After locating the line that contains "You are a computer-use", transcribe exactly that line and each one after it until the data ends, skipping pictures.

:::::

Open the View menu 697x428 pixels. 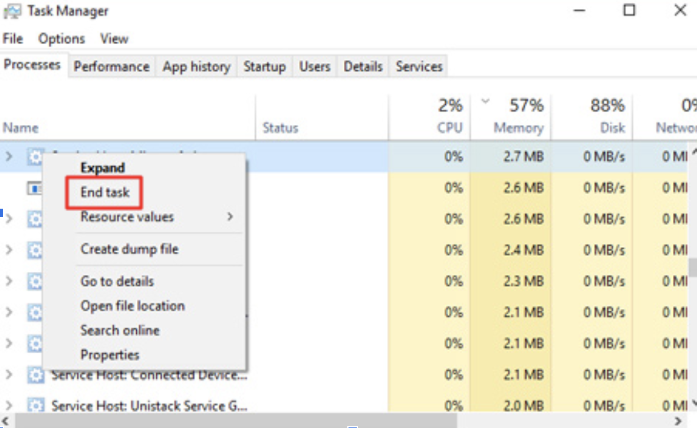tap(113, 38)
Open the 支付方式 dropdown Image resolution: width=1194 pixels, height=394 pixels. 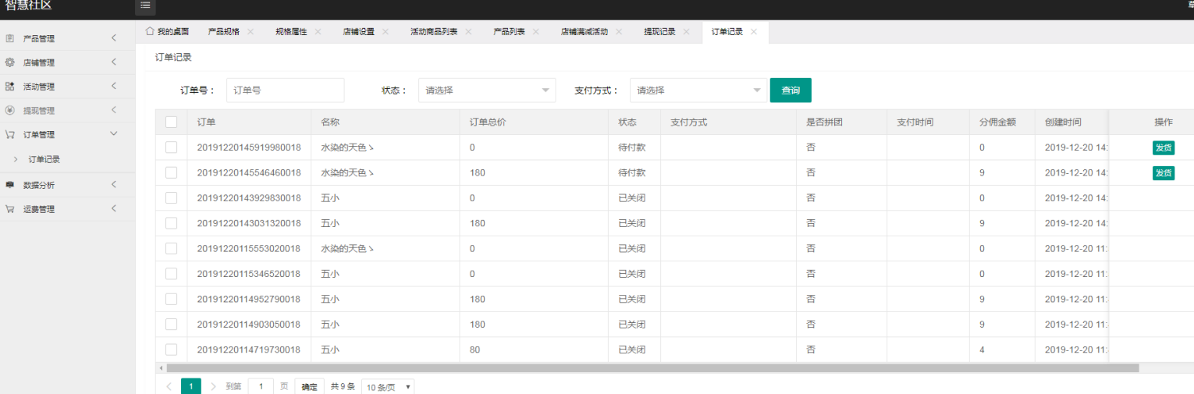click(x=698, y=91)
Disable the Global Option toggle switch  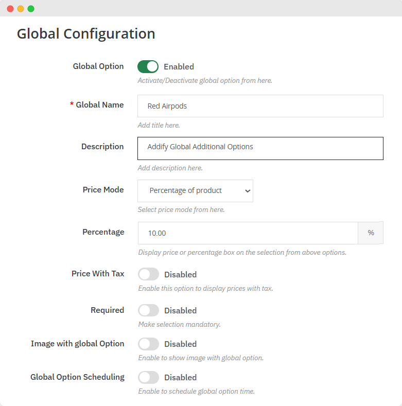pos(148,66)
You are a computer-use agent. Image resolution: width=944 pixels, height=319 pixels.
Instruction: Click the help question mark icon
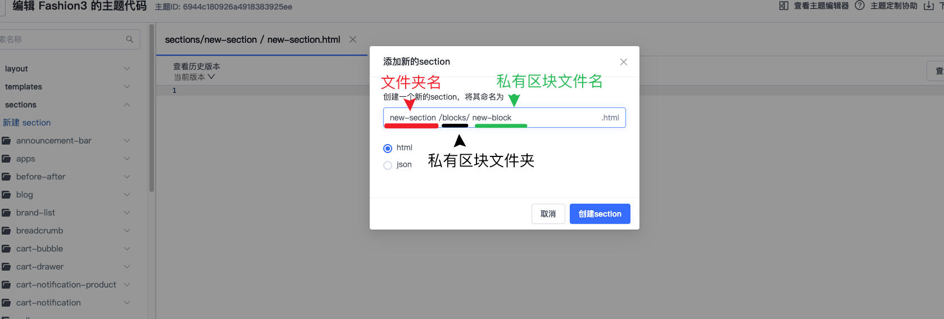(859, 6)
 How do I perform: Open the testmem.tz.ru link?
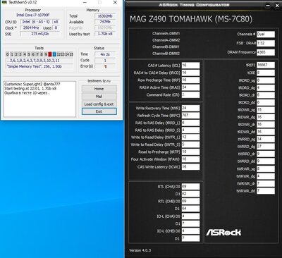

:::::

◆ EXPECTED ANSWER:
You are a computer-use agent. Image resolution: width=944 pixels, height=319 pixels.
Instruction: Click the help question mark icon
(859, 6)
 How do I perform: Open the testmem.tz.ru link?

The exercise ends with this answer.